While many entrepreneurs have had to take the leap from a stable, 9-5 job into a solo venture, I was lucky in that I was working at my family business when I started work on E-Tail. I never had to quit my job and I could slowly ease into the new project. As I was in charge of marketing at my family business, it was easy to translate those marketing principals to e-commerce. However, there were a lot of skills — like digital marketing — which I had to pick up and learn by doing. Juggling both jobs means that there are no fixed working hours, simply because I’m working all the time. When you own your business, and especially if you’re emotionally vested in it, you work during any free time you get because there is always something to do.
Stepping into a field I had no experience in was not easy. I learned the most from talking to friends, influencers, customers, and doing my own research. When you’re passionate about something, you’re constantly looking at everything through the lens of that particular thing. For everything you read or hear, you ask yourself, “How does this apply to my business?” I feel that level of dedication is necessary to succeed.
Something that I continue to struggle with, however, is meeting new people — I would just rather not do it. But when you’re the person in charge, you have to put yourself out there to find out about and grab new opportunities. You lose out if you don’t. This is where my wife has really contributed to the business, as she is a lot more outgoing than I am and a lot better at PR. Someone at the top has to play this role.

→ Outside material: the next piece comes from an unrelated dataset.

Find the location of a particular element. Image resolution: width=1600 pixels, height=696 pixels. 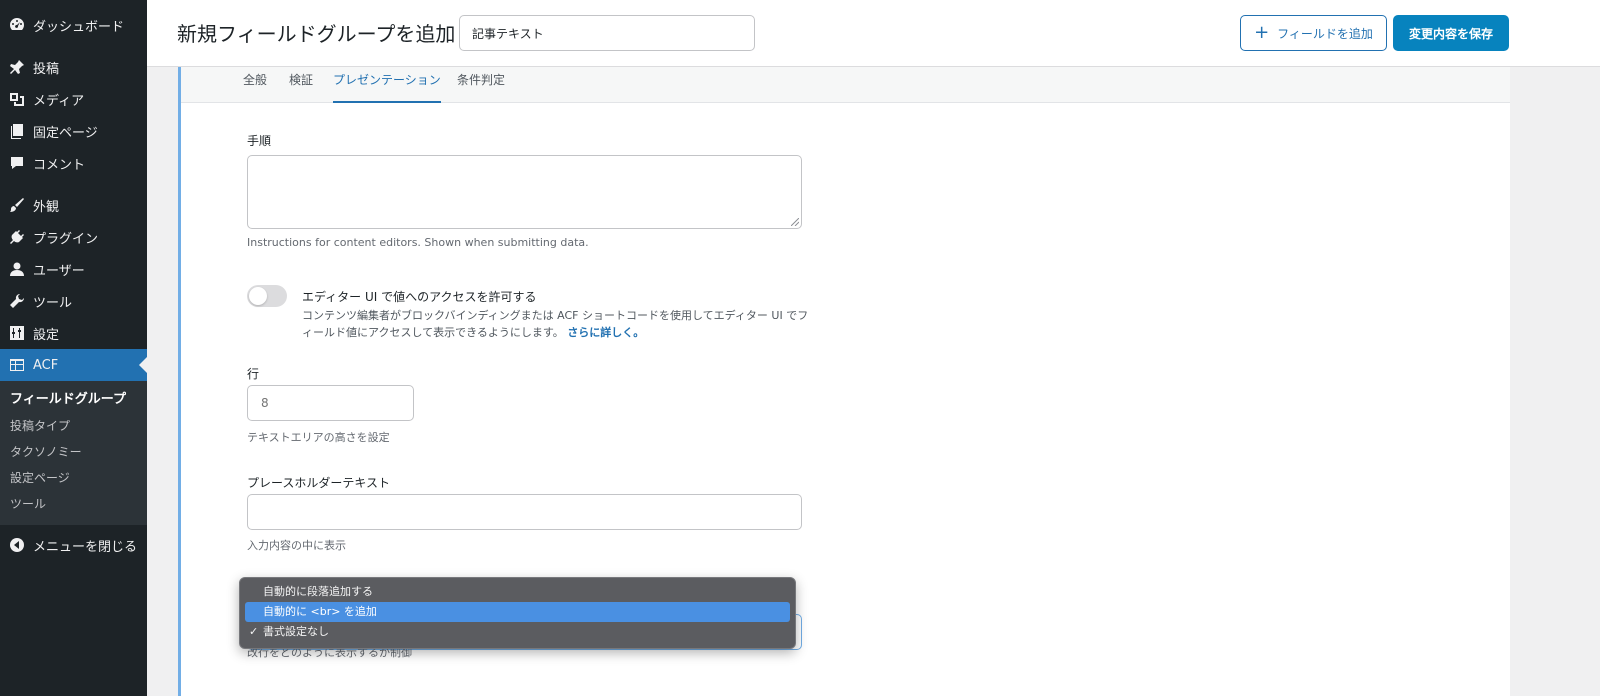

settings-tabs: 全般 検証 プレゼンテーション 条件判定 is located at coordinates (846, 85).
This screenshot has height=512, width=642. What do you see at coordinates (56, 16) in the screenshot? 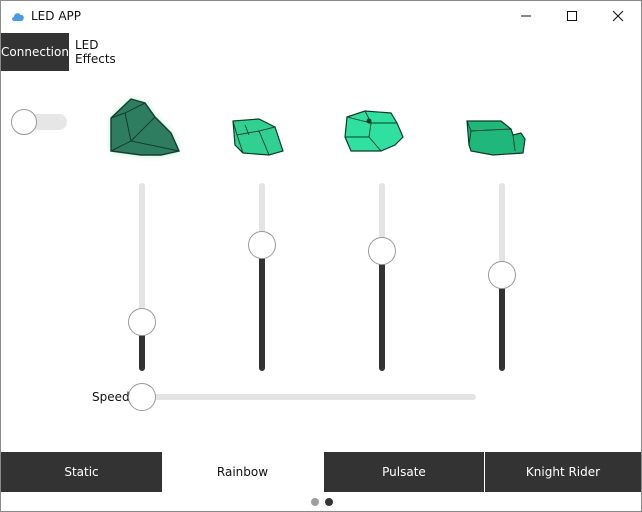
I see `window-title: LED APP` at bounding box center [56, 16].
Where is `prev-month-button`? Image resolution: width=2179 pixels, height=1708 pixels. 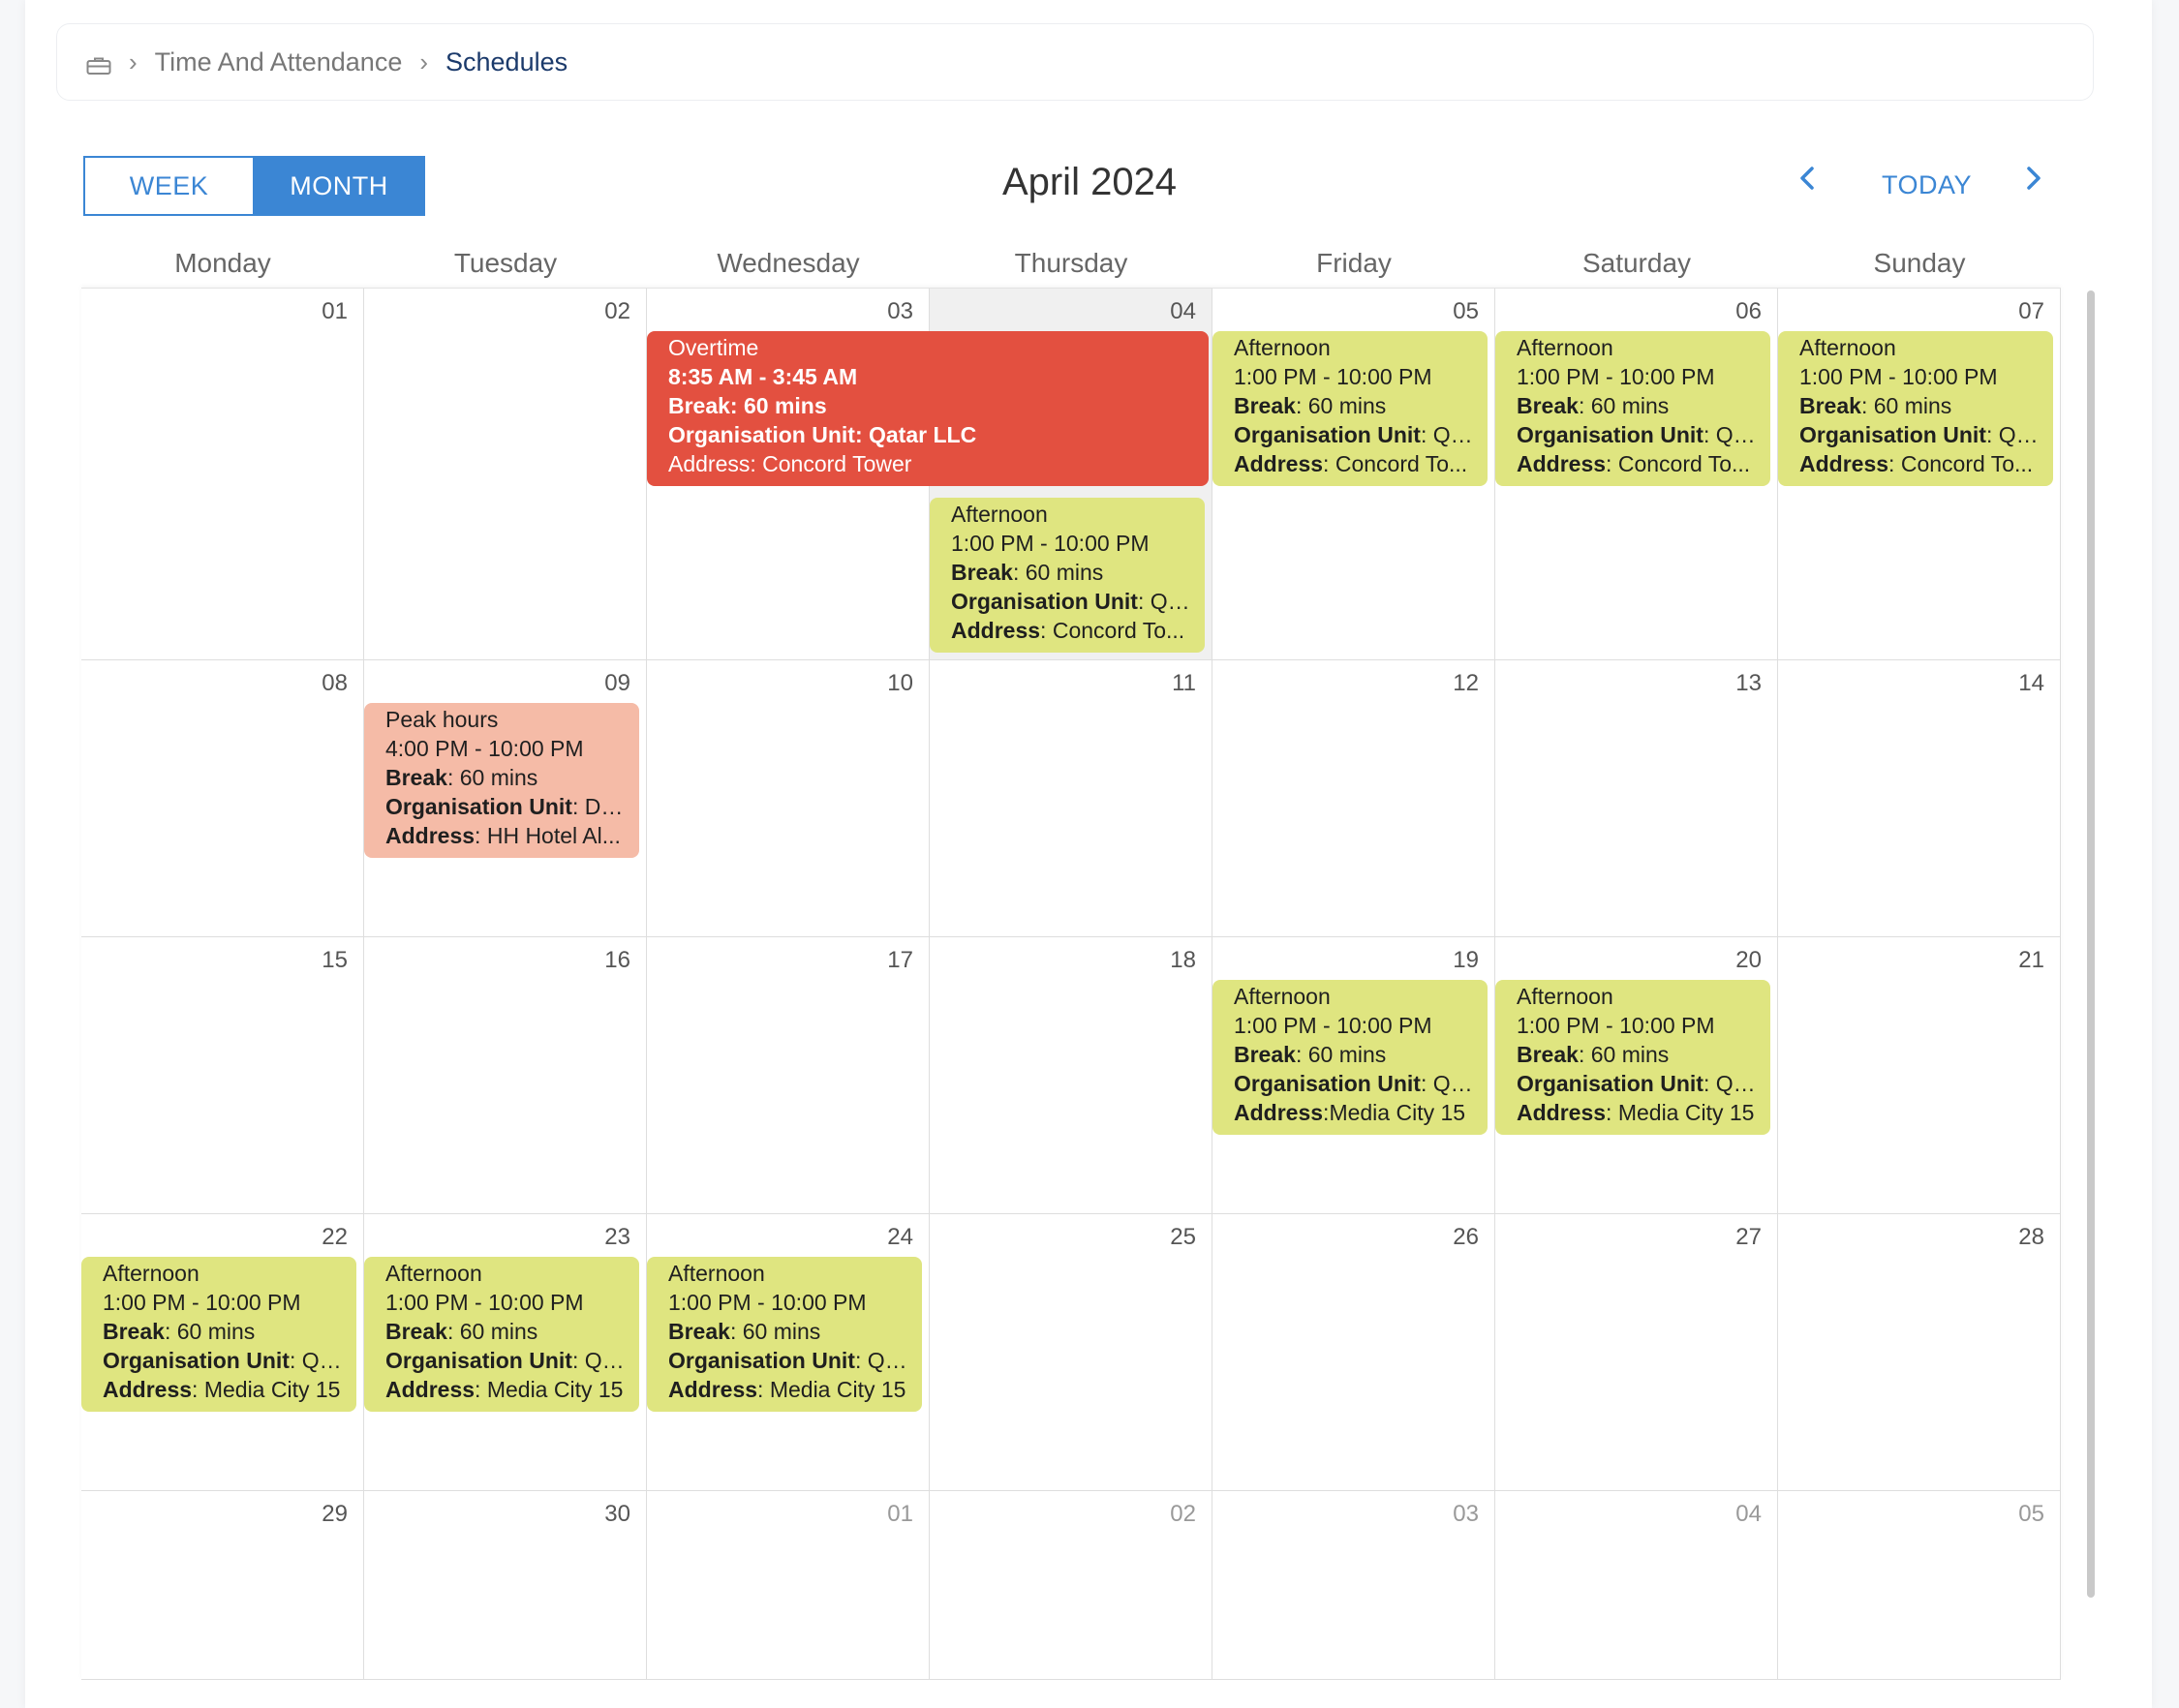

People have mostly been encouraging about my foray into e-commerce. There are some people, however, who will always doubt whatever you do, but one should generally try to avoid such people. Most of the time, their doubt just motivates me to succeed even more. And on days when I have doubts about work, I remind myself that there’s never a dull moment on the job. Just the other day, for instance, I got an email from a potential customer for contraceptives, who asked, “Do you sell X-Ray glasses?”
Make it work:
Chase opportunities, not dreams: Everyone dreams of becoming an astronaut, very few of us get to become one. Learn to identify opportunities in and around your industry and use them to grow. Entrepreneurship is largely about catching hold of opportunities.
Learn to sell: As the founder, no one can generate the passion you can. People also want to hear from you. In the early days especially, you need to sell to all kinds of stakeholders.
Have a mentor: Having a mentor is a game-changer and a competitive advantage.
Hire positive people: Positivity keeps you going in the worst of times. Negative people are like acid and suck all your energy. Positivity attracts positivity and makes work fun. At the end of the day, you’ve got to have fun.
Do not reinvent the wheel: Use the technology that’s out there. Leverage other people’s hard work. It’s all about comparative advantage and eliminating inefficiencies.
‘Done’ is better than ‘perfect’: Don’t waste time over something which doesn’t even matter all that much at this stage. Business is a process of continuous improvement. You will never be satisfied. You’ll never get ahead if you don’t get started.
Persevere: No one made it big without hard work. Get ready for the long haul. You quit, there’s no going back — it’s that simple.
Husain Karrar is the Director at Biogenics Pakistan and partner and CEO at the E-Tail Company.
Published in The Express Tribune, Sunday Magazine, September 13th, 2015.